» INFORMATION SHOWN
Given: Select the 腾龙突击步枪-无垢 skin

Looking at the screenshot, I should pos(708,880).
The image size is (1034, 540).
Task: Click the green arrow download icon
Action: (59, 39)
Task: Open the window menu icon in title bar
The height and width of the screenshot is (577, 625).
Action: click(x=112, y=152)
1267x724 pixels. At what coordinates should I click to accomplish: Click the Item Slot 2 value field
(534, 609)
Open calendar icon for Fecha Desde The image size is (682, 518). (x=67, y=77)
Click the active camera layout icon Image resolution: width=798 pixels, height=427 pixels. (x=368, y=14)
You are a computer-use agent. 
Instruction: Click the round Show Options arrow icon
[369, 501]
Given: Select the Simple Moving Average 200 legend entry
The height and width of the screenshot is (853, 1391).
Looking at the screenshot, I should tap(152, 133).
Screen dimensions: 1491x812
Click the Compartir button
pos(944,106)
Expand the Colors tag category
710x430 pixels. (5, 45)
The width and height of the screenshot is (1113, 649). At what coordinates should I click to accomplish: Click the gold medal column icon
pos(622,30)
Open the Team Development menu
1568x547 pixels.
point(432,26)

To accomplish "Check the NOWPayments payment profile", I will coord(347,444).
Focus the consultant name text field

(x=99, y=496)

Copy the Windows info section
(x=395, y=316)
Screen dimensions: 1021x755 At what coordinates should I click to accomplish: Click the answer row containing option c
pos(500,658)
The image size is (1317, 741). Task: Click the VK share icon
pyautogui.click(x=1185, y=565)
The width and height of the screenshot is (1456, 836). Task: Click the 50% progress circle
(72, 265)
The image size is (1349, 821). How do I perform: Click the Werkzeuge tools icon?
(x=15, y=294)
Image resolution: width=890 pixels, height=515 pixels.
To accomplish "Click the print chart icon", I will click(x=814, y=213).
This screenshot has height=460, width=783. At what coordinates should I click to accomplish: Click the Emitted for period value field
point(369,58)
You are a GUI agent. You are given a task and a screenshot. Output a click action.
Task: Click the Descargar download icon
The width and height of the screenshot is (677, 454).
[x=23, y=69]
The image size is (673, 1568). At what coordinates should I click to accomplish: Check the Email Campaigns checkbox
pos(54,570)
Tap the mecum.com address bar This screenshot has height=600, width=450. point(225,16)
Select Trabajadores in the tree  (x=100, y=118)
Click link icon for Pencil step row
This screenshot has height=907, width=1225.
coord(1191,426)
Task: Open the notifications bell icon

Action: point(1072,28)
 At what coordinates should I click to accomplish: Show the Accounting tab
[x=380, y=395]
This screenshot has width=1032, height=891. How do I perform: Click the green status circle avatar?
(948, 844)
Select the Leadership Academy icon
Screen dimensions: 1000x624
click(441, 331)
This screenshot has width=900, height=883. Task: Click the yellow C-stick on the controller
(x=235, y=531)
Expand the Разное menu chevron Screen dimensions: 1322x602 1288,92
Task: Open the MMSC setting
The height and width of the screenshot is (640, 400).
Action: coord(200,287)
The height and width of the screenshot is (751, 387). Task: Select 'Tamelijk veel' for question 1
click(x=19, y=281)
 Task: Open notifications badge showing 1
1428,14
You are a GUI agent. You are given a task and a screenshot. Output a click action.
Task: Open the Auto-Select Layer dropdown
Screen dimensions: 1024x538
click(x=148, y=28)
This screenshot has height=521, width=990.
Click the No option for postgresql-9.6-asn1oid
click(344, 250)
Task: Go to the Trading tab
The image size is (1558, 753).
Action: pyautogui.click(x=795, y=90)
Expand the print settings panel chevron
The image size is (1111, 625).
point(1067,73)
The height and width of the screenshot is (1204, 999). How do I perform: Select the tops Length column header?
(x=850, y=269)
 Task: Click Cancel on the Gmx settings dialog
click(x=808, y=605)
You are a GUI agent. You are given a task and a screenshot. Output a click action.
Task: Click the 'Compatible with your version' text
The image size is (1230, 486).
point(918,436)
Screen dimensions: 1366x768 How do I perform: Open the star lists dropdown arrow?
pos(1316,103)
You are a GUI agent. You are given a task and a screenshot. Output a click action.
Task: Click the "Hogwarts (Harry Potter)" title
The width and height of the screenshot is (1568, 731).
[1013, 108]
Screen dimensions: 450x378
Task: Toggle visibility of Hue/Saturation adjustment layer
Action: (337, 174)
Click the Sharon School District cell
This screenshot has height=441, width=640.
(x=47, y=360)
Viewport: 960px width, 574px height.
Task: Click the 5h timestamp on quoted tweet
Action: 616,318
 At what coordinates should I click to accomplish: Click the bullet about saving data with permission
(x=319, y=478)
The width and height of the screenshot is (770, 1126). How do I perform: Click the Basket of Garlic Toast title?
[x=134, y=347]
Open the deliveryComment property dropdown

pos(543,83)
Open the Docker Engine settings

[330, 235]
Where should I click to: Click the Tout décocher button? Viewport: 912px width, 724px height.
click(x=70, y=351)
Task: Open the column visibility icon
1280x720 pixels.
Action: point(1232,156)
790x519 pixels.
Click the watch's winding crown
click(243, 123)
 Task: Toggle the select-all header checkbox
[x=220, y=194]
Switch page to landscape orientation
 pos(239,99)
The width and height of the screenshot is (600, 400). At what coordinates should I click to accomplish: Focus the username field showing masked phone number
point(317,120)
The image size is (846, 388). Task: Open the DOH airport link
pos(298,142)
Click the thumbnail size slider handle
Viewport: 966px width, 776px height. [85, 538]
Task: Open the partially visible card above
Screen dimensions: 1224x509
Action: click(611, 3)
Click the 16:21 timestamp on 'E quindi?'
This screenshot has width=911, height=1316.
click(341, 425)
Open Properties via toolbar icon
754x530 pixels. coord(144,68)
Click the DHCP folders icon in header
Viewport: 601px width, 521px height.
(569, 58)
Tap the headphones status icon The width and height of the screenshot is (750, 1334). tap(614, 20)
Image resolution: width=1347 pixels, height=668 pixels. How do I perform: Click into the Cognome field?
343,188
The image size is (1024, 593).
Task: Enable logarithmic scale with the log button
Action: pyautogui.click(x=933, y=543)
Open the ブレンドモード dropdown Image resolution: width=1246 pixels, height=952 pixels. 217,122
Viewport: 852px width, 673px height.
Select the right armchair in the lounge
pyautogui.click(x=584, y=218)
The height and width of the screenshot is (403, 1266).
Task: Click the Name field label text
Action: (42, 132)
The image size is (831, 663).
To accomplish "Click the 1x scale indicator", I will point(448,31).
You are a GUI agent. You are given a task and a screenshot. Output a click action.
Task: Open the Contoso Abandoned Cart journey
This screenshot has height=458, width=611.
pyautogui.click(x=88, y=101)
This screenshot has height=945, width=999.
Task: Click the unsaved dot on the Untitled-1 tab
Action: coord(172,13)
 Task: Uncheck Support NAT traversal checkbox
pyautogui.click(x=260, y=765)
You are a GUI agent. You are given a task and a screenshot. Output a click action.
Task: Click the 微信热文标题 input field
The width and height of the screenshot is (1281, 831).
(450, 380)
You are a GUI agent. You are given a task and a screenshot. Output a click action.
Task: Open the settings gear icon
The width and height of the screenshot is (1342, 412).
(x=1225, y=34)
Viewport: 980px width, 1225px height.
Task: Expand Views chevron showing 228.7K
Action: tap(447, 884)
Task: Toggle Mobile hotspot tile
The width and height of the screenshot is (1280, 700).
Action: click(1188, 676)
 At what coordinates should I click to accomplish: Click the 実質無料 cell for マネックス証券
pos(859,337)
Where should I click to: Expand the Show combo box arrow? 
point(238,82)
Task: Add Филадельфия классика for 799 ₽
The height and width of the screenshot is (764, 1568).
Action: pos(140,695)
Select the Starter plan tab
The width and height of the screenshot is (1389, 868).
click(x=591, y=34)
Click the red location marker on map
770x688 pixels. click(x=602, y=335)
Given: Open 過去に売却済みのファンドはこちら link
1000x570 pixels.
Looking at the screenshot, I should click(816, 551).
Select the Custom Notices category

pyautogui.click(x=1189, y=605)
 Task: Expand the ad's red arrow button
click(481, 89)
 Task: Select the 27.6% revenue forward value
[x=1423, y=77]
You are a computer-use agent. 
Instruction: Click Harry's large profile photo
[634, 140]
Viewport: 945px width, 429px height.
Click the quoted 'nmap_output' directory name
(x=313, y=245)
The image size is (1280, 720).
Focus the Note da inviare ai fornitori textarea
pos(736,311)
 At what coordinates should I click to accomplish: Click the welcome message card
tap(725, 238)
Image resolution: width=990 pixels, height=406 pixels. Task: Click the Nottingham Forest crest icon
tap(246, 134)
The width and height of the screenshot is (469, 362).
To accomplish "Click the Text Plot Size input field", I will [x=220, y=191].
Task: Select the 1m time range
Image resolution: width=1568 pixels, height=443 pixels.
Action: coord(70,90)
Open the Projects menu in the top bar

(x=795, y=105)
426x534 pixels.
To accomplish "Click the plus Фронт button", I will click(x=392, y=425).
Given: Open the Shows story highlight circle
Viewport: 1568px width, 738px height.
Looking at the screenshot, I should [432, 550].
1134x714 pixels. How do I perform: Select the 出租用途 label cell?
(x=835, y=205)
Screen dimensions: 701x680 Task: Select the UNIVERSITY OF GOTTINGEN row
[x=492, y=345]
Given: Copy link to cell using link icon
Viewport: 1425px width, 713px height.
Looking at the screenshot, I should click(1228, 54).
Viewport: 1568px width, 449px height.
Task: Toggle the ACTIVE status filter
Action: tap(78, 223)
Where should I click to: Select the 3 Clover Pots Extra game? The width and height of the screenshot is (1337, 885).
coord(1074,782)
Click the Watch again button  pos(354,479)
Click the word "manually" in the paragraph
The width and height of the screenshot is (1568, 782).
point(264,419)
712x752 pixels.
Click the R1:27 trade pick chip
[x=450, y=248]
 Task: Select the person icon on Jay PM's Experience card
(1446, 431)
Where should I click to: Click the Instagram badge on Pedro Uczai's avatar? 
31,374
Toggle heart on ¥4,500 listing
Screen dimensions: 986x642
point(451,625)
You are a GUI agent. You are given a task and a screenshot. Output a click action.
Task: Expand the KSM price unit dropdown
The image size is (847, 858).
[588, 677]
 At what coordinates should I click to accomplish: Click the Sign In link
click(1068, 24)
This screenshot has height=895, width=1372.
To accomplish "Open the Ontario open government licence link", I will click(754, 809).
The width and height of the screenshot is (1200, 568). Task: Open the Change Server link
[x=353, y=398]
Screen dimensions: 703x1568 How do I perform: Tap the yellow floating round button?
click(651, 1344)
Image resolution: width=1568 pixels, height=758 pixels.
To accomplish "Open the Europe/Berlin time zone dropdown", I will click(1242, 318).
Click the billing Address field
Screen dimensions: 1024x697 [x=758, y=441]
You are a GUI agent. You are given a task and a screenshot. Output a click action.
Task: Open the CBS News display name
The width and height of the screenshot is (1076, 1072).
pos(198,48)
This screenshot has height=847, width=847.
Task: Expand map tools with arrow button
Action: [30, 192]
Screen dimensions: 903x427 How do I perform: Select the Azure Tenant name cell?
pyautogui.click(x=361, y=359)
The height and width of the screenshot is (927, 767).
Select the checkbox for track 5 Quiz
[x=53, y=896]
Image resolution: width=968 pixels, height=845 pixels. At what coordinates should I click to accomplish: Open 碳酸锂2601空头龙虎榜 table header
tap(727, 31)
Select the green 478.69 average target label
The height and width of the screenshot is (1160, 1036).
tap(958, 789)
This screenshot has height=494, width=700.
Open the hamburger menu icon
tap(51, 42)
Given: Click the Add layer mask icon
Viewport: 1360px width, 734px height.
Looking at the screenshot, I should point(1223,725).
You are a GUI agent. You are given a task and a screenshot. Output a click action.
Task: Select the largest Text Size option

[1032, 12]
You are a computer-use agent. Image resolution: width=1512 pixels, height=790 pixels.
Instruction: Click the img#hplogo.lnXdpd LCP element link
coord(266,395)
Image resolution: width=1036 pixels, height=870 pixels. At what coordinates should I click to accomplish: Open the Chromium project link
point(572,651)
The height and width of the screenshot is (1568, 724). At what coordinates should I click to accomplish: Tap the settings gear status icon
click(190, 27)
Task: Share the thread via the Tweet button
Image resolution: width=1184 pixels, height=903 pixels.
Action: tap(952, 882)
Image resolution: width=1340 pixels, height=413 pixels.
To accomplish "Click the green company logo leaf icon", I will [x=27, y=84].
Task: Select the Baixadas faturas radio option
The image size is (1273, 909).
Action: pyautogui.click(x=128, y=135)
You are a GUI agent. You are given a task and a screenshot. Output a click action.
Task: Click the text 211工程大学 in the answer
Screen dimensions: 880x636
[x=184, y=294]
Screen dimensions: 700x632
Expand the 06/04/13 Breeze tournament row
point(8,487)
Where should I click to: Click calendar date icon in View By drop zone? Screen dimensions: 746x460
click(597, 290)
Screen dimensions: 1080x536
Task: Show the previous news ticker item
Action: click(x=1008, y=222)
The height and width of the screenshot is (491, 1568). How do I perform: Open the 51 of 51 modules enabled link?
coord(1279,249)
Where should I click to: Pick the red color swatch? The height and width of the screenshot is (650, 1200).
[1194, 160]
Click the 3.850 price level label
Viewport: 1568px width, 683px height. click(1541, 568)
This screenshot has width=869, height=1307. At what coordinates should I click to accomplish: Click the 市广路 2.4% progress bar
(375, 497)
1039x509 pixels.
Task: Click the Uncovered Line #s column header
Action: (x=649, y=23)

» ABOUT THIS EXERCISE
Scan the data above for the string "input" and copy each line where it appears.

» SOLUTION
Task: Click the 微信热文标题 input field
To accomplish "Click the Text Plot Size input field", I will [x=220, y=191].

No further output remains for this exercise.